> [EXERCISE DETAILS]:
Set down exactly the lines in the records below that run from the line with "About us (492, 77)" to the line with "meg ryan (27, 1569)", inclusive, and nothing more.

> [RECORDS FOR THIS TASK]:
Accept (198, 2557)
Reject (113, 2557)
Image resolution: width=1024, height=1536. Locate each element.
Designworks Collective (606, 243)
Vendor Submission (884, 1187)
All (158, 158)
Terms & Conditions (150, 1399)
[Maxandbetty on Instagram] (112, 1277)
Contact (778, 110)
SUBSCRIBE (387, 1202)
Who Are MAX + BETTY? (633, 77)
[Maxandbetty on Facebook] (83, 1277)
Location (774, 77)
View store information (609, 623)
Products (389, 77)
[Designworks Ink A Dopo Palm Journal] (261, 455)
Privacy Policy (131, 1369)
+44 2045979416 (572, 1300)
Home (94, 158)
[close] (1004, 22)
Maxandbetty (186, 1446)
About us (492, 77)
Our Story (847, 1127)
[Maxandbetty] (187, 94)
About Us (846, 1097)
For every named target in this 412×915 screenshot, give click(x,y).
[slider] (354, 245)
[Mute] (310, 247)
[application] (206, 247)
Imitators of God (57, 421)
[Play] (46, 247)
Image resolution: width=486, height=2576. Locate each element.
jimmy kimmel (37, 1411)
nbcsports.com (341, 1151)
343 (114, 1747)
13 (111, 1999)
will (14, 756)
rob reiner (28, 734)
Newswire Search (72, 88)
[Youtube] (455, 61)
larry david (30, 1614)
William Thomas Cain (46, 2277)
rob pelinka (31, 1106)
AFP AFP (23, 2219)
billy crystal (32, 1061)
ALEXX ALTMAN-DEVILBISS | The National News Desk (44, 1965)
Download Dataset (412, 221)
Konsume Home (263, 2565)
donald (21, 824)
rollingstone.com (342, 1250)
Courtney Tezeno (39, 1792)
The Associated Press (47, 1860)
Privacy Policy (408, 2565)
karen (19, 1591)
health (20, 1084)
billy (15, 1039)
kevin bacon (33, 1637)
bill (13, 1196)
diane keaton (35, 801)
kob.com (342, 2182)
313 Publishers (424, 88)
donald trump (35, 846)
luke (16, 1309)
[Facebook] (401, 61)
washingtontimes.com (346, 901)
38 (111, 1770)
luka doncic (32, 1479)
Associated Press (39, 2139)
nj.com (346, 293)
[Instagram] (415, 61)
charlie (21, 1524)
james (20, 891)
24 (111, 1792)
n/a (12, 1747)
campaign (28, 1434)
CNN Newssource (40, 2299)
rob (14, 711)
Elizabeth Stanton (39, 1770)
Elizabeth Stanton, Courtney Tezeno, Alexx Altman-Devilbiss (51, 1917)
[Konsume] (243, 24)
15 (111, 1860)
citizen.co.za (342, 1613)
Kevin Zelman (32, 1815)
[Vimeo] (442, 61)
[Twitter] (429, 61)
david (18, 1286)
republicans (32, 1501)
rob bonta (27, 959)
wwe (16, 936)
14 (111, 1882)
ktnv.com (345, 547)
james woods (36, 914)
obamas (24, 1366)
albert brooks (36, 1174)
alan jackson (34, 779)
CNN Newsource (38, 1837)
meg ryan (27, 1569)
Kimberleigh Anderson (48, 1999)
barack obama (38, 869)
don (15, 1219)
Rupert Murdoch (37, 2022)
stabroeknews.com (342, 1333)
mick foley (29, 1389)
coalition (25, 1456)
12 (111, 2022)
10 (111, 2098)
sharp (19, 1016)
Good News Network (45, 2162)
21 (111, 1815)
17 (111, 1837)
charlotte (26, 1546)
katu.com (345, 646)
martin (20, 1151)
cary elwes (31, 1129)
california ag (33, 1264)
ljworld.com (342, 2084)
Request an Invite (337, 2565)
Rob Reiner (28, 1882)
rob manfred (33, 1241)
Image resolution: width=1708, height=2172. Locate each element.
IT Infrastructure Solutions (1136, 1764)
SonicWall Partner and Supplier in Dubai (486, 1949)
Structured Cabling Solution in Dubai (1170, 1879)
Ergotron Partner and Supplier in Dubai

> [ANSWER TO THE PROBLEM]:
About us (492, 77)
Our Story (847, 1127)
[Maxandbetty] (187, 94)
About Us (846, 1097)
For every named target in this 412×915 screenshot, give click(x,y).
[slider] (354, 245)
[Mute] (310, 247)
[application] (206, 247)
Imitators of God (57, 421)
[Play] (46, 247)
Image resolution: width=486, height=2576. Locate each element.
jimmy kimmel (37, 1411)
nbcsports.com (341, 1151)
343 (114, 1747)
13 (111, 1999)
will (14, 756)
rob reiner (28, 734)
Newswire Search (72, 88)
[Youtube] (455, 61)
larry david (30, 1614)
William Thomas Cain (46, 2277)
rob pelinka (31, 1106)
AFP AFP (23, 2219)
billy crystal (32, 1061)
ALEXX ALTMAN-DEVILBISS | The National News Desk (44, 1965)
Download Dataset (412, 221)
Konsume Home (263, 2565)
donald (21, 824)
rollingstone.com (342, 1250)
Courtney Tezeno (39, 1792)
The Associated Press (47, 1860)
Privacy Policy (408, 2565)
karen (19, 1591)
health (20, 1084)
billy (15, 1039)
kevin bacon (33, 1637)
bill (13, 1196)
diane keaton (35, 801)
kob.com (342, 2182)
313 Publishers (424, 88)
donald trump (35, 846)
luke (16, 1309)
[Facebook] (401, 61)
washingtontimes.com (346, 901)
38 (111, 1770)
luka doncic (32, 1479)
Associated Press (39, 2139)
nj.com (346, 293)
[Instagram] (415, 61)
charlie (21, 1524)
james (20, 891)
24 (111, 1792)
n/a (12, 1747)
campaign (28, 1434)
CNN Newssource (40, 2299)
rob (14, 711)
Elizabeth Stanton (39, 1770)
Elizabeth Stanton, Courtney Tezeno, Alexx Altman-Devilbiss (51, 1917)
[Konsume] (243, 24)
15 (111, 1860)
citizen.co.za (342, 1613)
Kevin Zelman (32, 1815)
[Vimeo] (442, 61)
[Twitter] (429, 61)
david (18, 1286)
republicans (32, 1501)
rob bonta (27, 959)
wwe (16, 936)
14 (111, 1882)
ktnv.com (345, 547)
james woods (36, 914)
obamas (24, 1366)
albert brooks (36, 1174)
alan jackson (34, 779)
CNN Newsource (38, 1837)
meg ryan (27, 1569)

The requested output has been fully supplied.